И наступило тяжелое молчание. Элиза, вздохнув, произнесла:
— Я думаю, ты сегодня как-то слишком строго относишься к некой особе, которая всегда думала только о том, как бы устроить получше твою жизнь, давшей тебе профессию, открывшей тебе весь мир.
— Наверное, это потому, что я не смогла достичь всего этого сама.
— Наверняка все именно поэтому, — прошептала Элиза, опуская голову.
Затем она добавила строгим тоном:
— Как ты можешь одновременно упрекать меня в том, что я недостаточно была рядом и что я сделала за тебя выбор?
— Потому что и то и другое верно.
— Ладно, — произнесла Элиза. — Давай оставим этот разговор, — скажи мне, чего ты по-настоящему хочешь.
— Я уже сказала тебе: выкупи замок.
— И что ты с ним будешь делать?
— Это не для меня, это для нее. То есть, я хотела сказать — это для них, моего дедушки и моей бабушки.
Элиза выглядела изумленной.
— Значит, ты все знаешь, — прошептала она. — Она тебе рассказала.
— Естественно, — произнесла Паула. — Повторяю тебе, мы проводили там все каникулы, каждое лето, только вдвоем. Я и сама, казалось, видела, как Норбер Буассьер все еще ходил по аллеям.
Элиза вздохнула, попыталась привести еще один довод:
— Но в каком состоянии сейчас этот замок?
— Я узнавала. Он почти разрушен. Он почти ничего не стоит.
— Это значит, что придется сделать ремонт.
— Я беру это на себя.
— А где ты возьмешь деньги?
— Я найду где.
Элиза немного подумала, посмотрела на дочь, словно видела ее в первый раз.
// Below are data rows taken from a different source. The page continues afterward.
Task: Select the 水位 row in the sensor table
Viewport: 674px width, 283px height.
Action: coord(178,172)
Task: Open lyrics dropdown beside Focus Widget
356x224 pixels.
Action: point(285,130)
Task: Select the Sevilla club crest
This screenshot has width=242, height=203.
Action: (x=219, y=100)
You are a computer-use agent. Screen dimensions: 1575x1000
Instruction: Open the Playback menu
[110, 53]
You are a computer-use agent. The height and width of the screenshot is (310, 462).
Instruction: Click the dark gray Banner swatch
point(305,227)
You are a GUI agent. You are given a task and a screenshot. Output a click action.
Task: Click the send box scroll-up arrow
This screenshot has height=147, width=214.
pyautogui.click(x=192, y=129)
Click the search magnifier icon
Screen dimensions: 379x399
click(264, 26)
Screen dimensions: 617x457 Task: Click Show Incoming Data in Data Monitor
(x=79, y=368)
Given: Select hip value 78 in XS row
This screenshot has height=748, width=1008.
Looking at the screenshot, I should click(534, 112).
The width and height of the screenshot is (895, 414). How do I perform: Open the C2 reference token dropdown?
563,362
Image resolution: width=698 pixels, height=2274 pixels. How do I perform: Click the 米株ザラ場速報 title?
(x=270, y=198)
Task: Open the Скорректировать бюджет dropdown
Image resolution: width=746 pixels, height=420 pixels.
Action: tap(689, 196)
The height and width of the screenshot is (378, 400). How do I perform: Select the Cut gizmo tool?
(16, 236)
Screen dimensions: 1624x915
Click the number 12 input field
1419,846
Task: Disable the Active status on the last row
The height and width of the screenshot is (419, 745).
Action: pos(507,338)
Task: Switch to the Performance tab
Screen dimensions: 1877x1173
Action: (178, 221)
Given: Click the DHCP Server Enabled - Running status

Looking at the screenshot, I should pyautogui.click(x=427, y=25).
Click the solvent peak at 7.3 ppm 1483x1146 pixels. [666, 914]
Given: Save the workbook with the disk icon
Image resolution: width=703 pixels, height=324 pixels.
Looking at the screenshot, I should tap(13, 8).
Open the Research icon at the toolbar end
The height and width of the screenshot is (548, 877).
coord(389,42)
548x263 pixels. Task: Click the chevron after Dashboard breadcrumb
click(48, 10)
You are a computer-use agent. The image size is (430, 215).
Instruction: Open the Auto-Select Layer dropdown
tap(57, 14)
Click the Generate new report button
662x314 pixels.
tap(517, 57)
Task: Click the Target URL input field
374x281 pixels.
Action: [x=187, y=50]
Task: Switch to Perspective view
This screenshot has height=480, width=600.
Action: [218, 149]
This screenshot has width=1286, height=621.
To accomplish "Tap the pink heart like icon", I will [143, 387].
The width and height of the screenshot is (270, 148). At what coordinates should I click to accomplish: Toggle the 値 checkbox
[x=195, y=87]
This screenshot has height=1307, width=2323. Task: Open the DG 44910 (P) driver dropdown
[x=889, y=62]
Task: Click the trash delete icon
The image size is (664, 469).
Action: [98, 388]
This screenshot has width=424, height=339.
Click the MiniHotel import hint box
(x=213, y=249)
— Договорились, — сказала она.
— Благодарю тебя за нее, — сказала Паула.
— Я не уверена, что она этого хотела, — продолжила разговор Элиза. — Я предлагала ей выкупить замок, но она ответила, что не стóит, что единственный способ оставаться жить — это смотреть в будущее, а не в прошлое.
— Но она пошла туда умирать.
— Это правда, но что ты будешь делать там?
Паула немного подумала и ответила:
— Пойду искать там то, что не смогла найти здесь.
— Что же?
— То, что не продается.
Элиза серьезно смотрела на дочь. Она была немного уязвлена, но в то же время, казалось, понимала.
— Могу ли я сделать для тебя что-нибудь еще? — спросила она беззлобно.
— Нет, спасибо. К тому же я надеюсь, что мне не придется больше ничего у тебя просить.
Паула, немного подумав, добавила:
— И если однажды, например, в день моего совершеннолетия, я попытаюсь найти себе работу сама — что ты на это скажешь?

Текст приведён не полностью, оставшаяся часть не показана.